Work item:
The line with "The width and height of the screenshot is (1145, 708).", the line with "Select Добро образование", and all lines between them in the material below: return these exactly, and no others.

----

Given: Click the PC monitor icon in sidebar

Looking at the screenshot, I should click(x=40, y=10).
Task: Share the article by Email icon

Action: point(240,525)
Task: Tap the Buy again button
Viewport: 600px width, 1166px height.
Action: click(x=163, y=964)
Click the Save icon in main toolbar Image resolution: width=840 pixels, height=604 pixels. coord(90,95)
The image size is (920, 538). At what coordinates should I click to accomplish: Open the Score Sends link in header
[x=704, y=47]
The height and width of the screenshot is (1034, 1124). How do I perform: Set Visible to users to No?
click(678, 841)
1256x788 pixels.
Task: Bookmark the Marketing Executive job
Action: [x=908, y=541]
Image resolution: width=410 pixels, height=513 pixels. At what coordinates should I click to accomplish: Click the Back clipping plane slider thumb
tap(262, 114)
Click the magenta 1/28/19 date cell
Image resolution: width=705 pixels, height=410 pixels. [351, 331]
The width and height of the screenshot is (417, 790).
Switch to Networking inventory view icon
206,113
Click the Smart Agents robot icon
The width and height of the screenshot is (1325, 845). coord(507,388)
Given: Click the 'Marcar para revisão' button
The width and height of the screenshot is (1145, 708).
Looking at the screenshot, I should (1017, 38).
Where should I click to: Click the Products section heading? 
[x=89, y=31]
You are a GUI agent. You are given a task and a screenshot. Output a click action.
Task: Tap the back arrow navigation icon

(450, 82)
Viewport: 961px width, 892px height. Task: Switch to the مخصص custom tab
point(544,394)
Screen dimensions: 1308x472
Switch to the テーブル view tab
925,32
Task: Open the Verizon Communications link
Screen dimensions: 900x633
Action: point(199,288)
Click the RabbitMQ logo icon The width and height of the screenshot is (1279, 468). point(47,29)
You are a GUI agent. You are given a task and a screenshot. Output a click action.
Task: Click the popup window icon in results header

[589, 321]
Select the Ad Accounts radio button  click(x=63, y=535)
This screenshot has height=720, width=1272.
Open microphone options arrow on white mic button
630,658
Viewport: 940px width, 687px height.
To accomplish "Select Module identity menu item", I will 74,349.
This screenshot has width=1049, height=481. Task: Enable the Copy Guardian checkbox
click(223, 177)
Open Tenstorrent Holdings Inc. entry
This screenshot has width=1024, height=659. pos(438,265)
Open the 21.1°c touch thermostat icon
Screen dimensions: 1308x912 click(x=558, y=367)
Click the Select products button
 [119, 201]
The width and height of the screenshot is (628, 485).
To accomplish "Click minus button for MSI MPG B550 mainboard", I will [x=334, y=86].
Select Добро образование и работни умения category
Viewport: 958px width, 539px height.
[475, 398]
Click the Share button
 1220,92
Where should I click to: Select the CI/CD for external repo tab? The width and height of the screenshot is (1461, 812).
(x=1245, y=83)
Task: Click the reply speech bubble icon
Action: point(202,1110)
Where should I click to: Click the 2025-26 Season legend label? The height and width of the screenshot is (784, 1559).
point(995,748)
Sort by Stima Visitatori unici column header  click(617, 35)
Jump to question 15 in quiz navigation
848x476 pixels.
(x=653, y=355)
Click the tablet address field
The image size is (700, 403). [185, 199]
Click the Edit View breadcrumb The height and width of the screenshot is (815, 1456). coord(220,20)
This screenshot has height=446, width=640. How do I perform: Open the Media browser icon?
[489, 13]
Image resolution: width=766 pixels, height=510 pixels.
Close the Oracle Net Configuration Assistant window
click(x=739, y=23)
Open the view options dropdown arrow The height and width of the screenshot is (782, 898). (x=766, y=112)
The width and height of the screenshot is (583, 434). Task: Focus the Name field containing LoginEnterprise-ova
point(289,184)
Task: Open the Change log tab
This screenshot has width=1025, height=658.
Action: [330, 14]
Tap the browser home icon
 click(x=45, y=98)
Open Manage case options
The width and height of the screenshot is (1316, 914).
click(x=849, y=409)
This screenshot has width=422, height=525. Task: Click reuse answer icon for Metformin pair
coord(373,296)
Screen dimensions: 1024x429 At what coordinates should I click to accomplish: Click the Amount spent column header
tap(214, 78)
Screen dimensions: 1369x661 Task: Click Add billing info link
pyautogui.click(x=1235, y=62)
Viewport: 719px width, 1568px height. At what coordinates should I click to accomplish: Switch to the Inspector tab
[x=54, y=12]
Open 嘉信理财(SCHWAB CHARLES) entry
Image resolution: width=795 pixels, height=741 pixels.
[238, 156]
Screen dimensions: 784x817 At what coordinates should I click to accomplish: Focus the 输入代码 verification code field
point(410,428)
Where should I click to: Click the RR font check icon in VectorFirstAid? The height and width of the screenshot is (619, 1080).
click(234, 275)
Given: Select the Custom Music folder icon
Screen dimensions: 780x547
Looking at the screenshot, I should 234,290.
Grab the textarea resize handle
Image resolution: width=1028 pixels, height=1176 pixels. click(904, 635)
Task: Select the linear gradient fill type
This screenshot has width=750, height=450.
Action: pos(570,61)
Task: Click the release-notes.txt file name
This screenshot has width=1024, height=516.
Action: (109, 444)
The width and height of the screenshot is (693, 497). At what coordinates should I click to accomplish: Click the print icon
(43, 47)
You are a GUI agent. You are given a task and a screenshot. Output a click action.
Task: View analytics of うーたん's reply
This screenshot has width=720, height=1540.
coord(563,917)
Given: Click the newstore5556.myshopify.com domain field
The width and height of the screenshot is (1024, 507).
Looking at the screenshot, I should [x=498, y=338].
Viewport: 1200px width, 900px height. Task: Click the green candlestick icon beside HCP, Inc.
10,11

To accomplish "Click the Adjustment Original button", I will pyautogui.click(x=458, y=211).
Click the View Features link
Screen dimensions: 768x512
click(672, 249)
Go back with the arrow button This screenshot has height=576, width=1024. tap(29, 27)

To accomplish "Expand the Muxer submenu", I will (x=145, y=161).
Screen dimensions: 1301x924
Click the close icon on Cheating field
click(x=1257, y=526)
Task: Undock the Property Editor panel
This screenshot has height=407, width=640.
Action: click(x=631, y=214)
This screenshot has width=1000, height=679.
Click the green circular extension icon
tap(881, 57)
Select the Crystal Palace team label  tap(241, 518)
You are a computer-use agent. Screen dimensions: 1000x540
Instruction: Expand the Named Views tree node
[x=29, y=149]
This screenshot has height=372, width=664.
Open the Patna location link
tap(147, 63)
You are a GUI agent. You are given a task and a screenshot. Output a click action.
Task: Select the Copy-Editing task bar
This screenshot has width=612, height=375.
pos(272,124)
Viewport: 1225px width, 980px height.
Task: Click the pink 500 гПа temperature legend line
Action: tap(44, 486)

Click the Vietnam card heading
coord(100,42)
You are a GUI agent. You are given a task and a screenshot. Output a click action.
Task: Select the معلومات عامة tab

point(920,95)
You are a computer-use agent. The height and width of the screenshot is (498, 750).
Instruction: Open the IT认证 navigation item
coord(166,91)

----

Task solution:
The width and height of the screenshot is (1145, 708).
Looking at the screenshot, I should (1017, 38).
Where should I click to: Click the Products section heading? 
[x=89, y=31]
You are a GUI agent. You are given a task and a screenshot. Output a click action.
Task: Tap the back arrow navigation icon

(450, 82)
Viewport: 961px width, 892px height. Task: Switch to the مخصص custom tab
point(544,394)
Screen dimensions: 1308x472
Switch to the テーブル view tab
925,32
Task: Open the Verizon Communications link
Screen dimensions: 900x633
Action: point(199,288)
Click the RabbitMQ logo icon The width and height of the screenshot is (1279, 468). point(47,29)
You are a GUI agent. You are given a task and a screenshot. Output a click action.
Task: Click the popup window icon in results header

[589, 321]
Select the Ad Accounts radio button  click(x=63, y=535)
This screenshot has height=720, width=1272.
Open microphone options arrow on white mic button
630,658
Viewport: 940px width, 687px height.
To accomplish "Select Module identity menu item", I will 74,349.
This screenshot has width=1049, height=481. Task: Enable the Copy Guardian checkbox
click(223, 177)
Open Tenstorrent Holdings Inc. entry
This screenshot has width=1024, height=659. pos(438,265)
Open the 21.1°c touch thermostat icon
Screen dimensions: 1308x912 click(x=558, y=367)
Click the Select products button
 [119, 201]
The width and height of the screenshot is (628, 485).
To accomplish "Click minus button for MSI MPG B550 mainboard", I will [x=334, y=86].
Select Добро образование и работни умения category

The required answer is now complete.